今、東京下町の新たな観光名所として東京スカイツリーが注目されています。かつての東武鉄道の貨物駅跡地にスポットライトが当っています。2年後の2012年春の開業を目指して、現在急ピッチで工事中ですが、先月には東京タワーの高さを超えました。そうなると人々の目は俄然東京スカイツリーに注がれ、東京タワーの存在はいっぺんに影が薄くなってしまいました。かわいそうなのは東京タワー、人の心は移り易く、薄情なものです。休日ともなると、工事中の様子を一目見よう、間近で記念写真を撮ろうと観光客も増え、スカイツリー周辺の経済効果は早くも相当なもののようです。地元だけでなく、スカイツリー発、日本の景気回復となると良いのですが、それは高望みなのでしょう。
 まだ工事中にも拘わらず、出先の様々な場所からもその姿を見ることができるようになりました。事務所のある綾瀬からは勿論、先日は車で高速を走っている時にもその姿を目にしました。この頃では、外出した際、そこから果たしてスカイツリーは見えるかしらと、あたりを見廻すことが多くなりました。スカイツリーの存在を気にするようになりましたが、それはまだもの珍しい存在だからなのでしょう。元来、東西南北、方向音痴の私にとって、思わぬところからスカイツリーが見えるようになったことで、目標が定まり、ちょっぴり便利になったような心持ちです。
 かつて、東京やその周辺ではいたるところから富士山を見ることができ、その名残りの富士見坂という名の坂が多くあります。今や富士見坂の多くの場所では、高層ビルに視界をさえぎられたり、スモッグ等により富士山を見ることはできなくなってしまいましたが、これからは富士山に代わって東京スカイツリーが見えてくることでしょう。何しろ、完成時には、今の高さから更に約300mの高さが追加されるので、たとえ今はまだ見えなくとも、いずれその姿が視界に入ってくることでしょう。楽しみです。
 見るとツリーの上層部には工事用のクレーンが3台設置され、その工事のスピードも驚きのスピードです。施工は大林組、日本のゼネコンの技術力の高さを改めて象徴しているようです。しかし、せっかくの高い技術力を誇るゼネコンも世界的な不況と「コンクリートから人」への政策転換で、その技術力を活かすだけの仕事量が不足しているのが残念です。

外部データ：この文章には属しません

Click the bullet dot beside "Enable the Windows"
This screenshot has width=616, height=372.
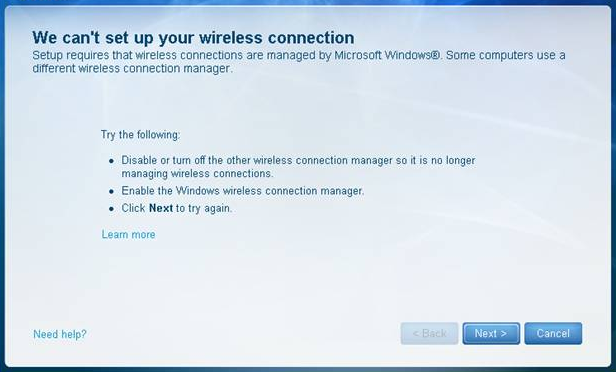tap(112, 192)
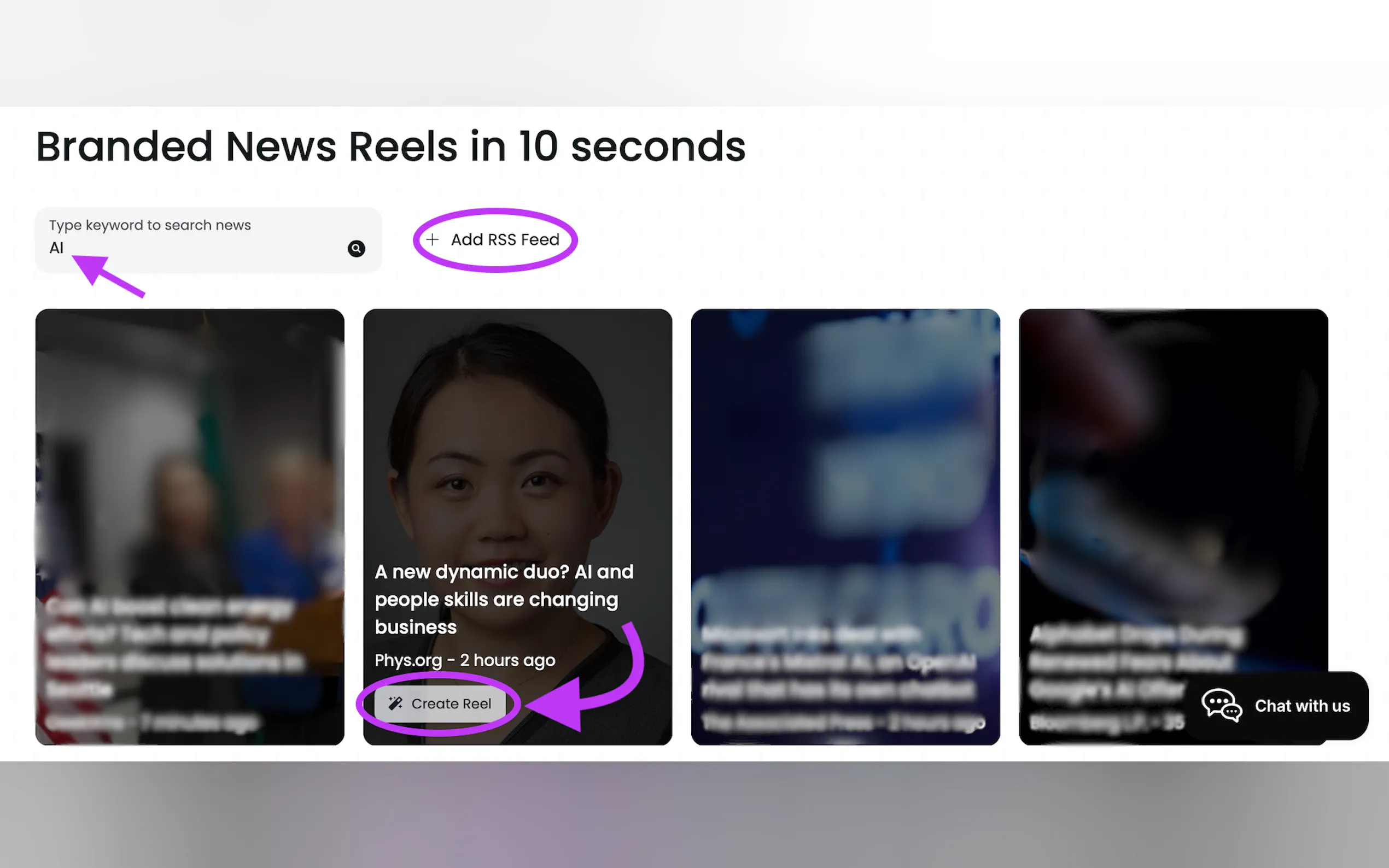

 塔のシルエットは、東京タワーの方が優美な曲線で美人のように思います。東京スカイツリーは円筒形で何となくズングリした姿です。ネットで検索してみると、ズングリした円筒形に見えますが、スカイツリーの地上部は一辺が68mの正三角形で、徐々に丸くなり第一展望台付近で真円になっているそうです。
 また、世界一の高さの自立式電波塔となるスカイツリーの高さ634mは、「むさし(武蔵国)」の語呂合わせの意味があるそうです。なるほど、なるほど。
 完成し、人々のにぎわいも一段落した頃に、展望台から東京一帯を眼下に見てみたいものです。その時、街は人々の活気に満ちあふれているのでしょうか?
 2012年春、とにかくそれまでは頑張り、何とか生き延びることが当面の課題です。さてさて、頑張らなくては。